### EXTRACT

In part because of the way Sherry was positioned, it looked staged.
“She was just straightened up. Her legs looked together her shoes were off perfectly sitting right next to her,” Samantha Novosad said.

The weapon recovered was a Bond Arms Rough and Rowdy .410.
“Very uncomfortable to shoot the hammer is very hard to pull back the trigger is horrific.”

A derringer that fires shotgun-size shells, and emits a six-inch flame.

“She shot a 410 pistol right here, against her neck. It would have burned the hell our of her. There were no burns,” Ted Novosad said.

And then there were the bruises on Sherry the family saw at the funeral home.
Both her wrists and her nose.
“She had a busted lip. You can look at the pictures on my phone I can show you,” Ted Novosad said.

Ted and Sherry knew each other since the 80s, but they married other folks first. Eventually found their way back to each other.

But as you can see it was a rocky marriage. Ted was badly injured in an industrial accident.

######

REQUIRED WORK ::
(1) Sum up the passage about Sherry in two sentences.
(2) Extend the passage about Sherry with a few sentences that pick up after its last line.
The rows that come next are separate material, apart from the passage about Sherry.

### SOURCE INFORMATION

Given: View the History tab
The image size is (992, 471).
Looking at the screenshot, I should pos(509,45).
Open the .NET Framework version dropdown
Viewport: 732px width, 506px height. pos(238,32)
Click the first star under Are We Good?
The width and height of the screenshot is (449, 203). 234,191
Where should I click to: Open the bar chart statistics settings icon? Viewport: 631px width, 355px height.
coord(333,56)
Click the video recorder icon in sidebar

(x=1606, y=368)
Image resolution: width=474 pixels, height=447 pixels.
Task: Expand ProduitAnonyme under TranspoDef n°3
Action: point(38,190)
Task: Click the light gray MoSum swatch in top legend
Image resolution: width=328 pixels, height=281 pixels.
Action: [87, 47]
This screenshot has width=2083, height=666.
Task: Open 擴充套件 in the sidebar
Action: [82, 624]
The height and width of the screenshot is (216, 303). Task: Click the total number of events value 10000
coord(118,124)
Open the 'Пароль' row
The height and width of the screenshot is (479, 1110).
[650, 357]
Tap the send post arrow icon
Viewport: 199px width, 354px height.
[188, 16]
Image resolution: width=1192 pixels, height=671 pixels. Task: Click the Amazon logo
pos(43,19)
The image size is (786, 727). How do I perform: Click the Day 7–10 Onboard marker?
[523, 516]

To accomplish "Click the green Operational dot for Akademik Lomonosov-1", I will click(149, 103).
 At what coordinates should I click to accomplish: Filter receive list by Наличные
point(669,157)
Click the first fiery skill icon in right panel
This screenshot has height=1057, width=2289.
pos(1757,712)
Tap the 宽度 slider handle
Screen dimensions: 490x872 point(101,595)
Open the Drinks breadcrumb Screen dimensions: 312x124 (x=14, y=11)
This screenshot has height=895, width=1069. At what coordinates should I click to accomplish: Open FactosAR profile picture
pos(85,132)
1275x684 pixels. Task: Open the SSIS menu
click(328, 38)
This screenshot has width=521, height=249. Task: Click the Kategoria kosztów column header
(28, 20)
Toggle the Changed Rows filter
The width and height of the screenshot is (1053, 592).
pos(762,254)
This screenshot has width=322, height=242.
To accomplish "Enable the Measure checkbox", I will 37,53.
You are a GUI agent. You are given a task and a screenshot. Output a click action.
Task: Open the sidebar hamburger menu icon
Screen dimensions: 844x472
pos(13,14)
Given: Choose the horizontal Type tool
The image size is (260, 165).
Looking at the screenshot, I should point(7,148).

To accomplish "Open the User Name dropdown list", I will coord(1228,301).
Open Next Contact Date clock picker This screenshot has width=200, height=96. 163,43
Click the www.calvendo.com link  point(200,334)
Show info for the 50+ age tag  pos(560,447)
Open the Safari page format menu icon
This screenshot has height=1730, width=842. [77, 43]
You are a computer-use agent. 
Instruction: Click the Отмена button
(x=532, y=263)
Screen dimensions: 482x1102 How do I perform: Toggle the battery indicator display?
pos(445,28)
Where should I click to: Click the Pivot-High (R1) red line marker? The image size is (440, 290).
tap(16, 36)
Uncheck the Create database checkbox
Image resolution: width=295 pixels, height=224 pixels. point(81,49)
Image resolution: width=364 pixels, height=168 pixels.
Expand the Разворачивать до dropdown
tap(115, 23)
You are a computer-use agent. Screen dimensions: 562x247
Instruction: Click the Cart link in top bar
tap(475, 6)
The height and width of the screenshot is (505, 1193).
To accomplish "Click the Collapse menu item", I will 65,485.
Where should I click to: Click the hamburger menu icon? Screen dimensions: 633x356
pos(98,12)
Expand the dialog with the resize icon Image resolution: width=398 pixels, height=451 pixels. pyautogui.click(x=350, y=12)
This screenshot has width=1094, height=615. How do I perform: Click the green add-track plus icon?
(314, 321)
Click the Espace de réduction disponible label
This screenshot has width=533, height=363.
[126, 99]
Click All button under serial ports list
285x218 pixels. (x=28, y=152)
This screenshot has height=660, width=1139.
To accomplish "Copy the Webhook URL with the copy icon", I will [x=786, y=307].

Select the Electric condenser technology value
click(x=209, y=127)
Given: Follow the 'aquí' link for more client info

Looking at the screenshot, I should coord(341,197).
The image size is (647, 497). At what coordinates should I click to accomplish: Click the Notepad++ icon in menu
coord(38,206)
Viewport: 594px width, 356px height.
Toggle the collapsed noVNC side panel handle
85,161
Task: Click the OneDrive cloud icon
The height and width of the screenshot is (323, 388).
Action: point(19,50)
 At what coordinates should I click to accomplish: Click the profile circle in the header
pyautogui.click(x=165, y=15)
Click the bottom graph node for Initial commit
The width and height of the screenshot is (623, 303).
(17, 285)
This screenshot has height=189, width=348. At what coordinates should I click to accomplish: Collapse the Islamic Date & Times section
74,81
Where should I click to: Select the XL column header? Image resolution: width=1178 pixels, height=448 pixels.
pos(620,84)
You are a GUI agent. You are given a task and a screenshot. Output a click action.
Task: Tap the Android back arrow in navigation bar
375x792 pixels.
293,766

######

ANSWERS FOR THIS EXERCISE ::
(1) Samantha Novosad said Sherry's body looked staged, and Ted Novosad said the Bond Arms Rough and Rowdy .410 recovered, fired against her neck, would have left burns, yet there were none. The family also saw bruises on Sherry's wrists and nose and a busted lip at the funeral home, and the passage says her marriage to Ted was rocky.

(2)
“A big light plant fixture fell and struck me in the head,” Ted Novosad said.

He was accused of mental health issues.
And he was charged twice with alleged domestic abuse of Sherry, the first case was dismissed. The most recent charge was July 2024, four months before that shotgun bullet ended her life.
“I would do nothing to hurt my wife I gave her everything she wanted,” Ted Novosad said.

But Ted suspected his wife was cheating on him, setting him up as an abuser to get him sent away so she could then cash in on the proceeds from his ongoing lawsuit.

“I’ve located two spots of DNA. We have it on the curtain we have it on the pendulum of the clock,” Bruce Jeffries said.

We measure, much of the blood was cleaned up. You can still see the discoloration on the molding.

But we don’t believe Liberty County ever tested the blood.
And bloodstains remain, do they match, and is it the blood of a woman?

Because Sherry was living alone.
But Jeffries questions why he doesn’t see a blood trail.
He knows how the bullet traveled from her neck into her spine.
“It should have been on the TV it should have been here on this table, but there’s not any,” Bruce Jeffries said.

“The family feels like they walked in and said oh suicide and threw their loved one in a bag and walked out,” Nikki Meyer said.

The blood on the curtain you see is fourteen feet three inches away from where Sherry’s body was found.
“This is the first time I’ve ever been asked to collect a DNA sample from a death case where there’s perfect DNA that was left behind. For what reason I wouldn’t know that,” Bruce Jeffries said.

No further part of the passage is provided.